• Problem to solve
Up to and including the line that contains "365x123 pixels.", return every line from the start of the data, unchanged.

• Records
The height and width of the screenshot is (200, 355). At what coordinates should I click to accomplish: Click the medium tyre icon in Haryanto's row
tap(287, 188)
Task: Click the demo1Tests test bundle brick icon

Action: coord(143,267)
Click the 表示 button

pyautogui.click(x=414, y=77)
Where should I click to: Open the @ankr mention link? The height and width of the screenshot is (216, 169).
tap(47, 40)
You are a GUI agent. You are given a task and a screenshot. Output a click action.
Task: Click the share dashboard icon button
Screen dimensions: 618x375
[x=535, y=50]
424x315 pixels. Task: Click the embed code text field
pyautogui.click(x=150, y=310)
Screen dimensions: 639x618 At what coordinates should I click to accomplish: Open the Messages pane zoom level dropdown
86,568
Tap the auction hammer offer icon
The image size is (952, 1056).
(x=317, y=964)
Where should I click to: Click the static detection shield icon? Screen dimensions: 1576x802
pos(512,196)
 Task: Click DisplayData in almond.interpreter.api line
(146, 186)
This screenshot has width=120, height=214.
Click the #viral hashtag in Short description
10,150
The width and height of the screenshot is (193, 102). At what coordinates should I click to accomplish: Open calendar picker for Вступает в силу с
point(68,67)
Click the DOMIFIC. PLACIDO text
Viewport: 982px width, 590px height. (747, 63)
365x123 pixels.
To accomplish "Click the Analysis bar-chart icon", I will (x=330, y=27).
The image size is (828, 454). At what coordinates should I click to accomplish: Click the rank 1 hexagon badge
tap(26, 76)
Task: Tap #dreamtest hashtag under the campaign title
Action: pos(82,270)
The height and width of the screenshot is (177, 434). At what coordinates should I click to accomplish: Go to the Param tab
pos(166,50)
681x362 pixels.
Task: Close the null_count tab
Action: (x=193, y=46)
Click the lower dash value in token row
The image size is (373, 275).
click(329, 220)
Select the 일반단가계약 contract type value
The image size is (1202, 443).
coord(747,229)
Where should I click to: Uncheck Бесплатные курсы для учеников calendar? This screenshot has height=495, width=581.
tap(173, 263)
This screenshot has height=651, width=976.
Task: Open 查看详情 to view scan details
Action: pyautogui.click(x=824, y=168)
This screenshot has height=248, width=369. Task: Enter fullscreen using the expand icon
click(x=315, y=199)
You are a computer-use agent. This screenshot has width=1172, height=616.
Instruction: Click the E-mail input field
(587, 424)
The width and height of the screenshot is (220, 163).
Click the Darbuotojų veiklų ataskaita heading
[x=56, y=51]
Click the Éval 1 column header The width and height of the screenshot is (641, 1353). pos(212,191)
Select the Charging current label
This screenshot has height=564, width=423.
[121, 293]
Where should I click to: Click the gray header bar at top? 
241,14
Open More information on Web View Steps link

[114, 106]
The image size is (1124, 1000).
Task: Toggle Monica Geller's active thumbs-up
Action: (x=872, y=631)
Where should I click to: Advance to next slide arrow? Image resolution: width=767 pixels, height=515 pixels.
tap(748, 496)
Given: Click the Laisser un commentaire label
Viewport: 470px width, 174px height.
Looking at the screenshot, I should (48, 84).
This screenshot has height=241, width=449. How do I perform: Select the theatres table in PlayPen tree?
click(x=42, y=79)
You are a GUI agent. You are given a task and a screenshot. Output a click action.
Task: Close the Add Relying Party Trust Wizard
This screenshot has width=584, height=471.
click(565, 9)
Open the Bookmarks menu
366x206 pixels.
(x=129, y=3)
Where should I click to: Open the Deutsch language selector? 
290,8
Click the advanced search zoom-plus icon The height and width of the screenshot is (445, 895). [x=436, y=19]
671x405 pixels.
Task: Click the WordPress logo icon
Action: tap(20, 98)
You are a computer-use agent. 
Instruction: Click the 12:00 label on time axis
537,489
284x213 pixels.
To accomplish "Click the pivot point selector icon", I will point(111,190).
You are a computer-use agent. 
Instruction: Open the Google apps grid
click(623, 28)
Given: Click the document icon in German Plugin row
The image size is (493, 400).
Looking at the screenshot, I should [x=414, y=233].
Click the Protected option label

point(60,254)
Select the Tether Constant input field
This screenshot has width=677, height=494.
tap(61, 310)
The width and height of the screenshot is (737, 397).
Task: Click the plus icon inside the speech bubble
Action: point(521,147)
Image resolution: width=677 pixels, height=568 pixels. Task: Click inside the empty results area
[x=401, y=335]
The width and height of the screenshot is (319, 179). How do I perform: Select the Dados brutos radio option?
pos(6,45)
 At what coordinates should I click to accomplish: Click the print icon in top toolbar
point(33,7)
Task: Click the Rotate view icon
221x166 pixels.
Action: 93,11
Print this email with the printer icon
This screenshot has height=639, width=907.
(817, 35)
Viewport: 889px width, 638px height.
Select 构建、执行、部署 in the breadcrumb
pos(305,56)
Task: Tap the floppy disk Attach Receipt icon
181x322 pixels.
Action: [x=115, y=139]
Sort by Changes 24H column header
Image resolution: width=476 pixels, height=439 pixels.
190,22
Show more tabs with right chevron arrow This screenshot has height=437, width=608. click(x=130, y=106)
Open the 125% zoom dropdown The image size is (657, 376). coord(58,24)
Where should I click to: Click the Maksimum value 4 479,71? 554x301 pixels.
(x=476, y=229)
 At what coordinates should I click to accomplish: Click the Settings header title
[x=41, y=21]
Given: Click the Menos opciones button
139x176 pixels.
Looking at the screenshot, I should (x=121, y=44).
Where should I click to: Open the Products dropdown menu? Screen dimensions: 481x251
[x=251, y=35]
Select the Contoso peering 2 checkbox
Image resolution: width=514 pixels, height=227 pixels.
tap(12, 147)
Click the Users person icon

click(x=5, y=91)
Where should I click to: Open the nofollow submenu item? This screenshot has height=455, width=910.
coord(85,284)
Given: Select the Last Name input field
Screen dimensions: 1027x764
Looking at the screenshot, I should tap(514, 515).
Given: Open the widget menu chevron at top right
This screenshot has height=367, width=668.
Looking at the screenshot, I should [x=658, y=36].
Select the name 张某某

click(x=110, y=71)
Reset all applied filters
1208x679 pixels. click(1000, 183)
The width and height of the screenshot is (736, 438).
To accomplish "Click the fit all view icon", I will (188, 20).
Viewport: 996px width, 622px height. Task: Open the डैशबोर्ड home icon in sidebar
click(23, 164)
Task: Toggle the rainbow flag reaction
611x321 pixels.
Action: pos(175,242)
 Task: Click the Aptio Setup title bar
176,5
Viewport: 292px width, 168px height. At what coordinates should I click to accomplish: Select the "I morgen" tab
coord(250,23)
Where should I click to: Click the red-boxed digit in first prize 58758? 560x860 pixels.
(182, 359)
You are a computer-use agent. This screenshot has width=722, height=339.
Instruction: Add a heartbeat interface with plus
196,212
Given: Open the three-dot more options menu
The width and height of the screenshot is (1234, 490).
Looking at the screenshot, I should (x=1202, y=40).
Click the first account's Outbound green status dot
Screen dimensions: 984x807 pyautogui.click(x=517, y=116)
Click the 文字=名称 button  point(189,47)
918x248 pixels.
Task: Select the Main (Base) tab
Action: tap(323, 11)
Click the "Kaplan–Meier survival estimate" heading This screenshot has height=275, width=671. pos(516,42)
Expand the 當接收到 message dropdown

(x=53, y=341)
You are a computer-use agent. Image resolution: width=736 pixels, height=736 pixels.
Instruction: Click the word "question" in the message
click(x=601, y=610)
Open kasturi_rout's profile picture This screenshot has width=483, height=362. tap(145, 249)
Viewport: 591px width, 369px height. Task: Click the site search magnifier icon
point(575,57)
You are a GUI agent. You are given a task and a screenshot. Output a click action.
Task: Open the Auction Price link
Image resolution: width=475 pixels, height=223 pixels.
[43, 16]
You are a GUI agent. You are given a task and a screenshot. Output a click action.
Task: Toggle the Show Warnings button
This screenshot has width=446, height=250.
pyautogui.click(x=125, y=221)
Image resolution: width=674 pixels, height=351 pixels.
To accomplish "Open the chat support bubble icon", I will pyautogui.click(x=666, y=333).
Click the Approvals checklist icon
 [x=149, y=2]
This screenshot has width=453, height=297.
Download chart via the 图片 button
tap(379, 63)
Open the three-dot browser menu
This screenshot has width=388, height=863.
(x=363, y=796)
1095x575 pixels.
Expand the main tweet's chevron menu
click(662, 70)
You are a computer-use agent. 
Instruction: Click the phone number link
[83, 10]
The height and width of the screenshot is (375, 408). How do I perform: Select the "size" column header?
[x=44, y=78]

• Exercise answer
The height and width of the screenshot is (200, 355). At what coordinates should I click to accomplish: Click the medium tyre icon in Haryanto's row
tap(287, 188)
Task: Click the demo1Tests test bundle brick icon

Action: coord(143,267)
Click the 表示 button

pyautogui.click(x=414, y=77)
Where should I click to: Open the @ankr mention link? The height and width of the screenshot is (216, 169).
tap(47, 40)
You are a GUI agent. You are given a task and a screenshot. Output a click action.
Task: Click the share dashboard icon button
Screen dimensions: 618x375
[x=535, y=50]
424x315 pixels. Task: Click the embed code text field
pyautogui.click(x=150, y=310)
Screen dimensions: 639x618 At what coordinates should I click to accomplish: Open the Messages pane zoom level dropdown
86,568
Tap the auction hammer offer icon
The image size is (952, 1056).
(x=317, y=964)
Where should I click to: Click the static detection shield icon? Screen dimensions: 1576x802
pos(512,196)
 Task: Click DisplayData in almond.interpreter.api line
(146, 186)
This screenshot has width=120, height=214.
Click the #viral hashtag in Short description
10,150
The width and height of the screenshot is (193, 102). At what coordinates should I click to accomplish: Open calendar picker for Вступает в силу с
point(68,67)
Click the DOMIFIC. PLACIDO text
Viewport: 982px width, 590px height. (747, 63)
365x123 pixels.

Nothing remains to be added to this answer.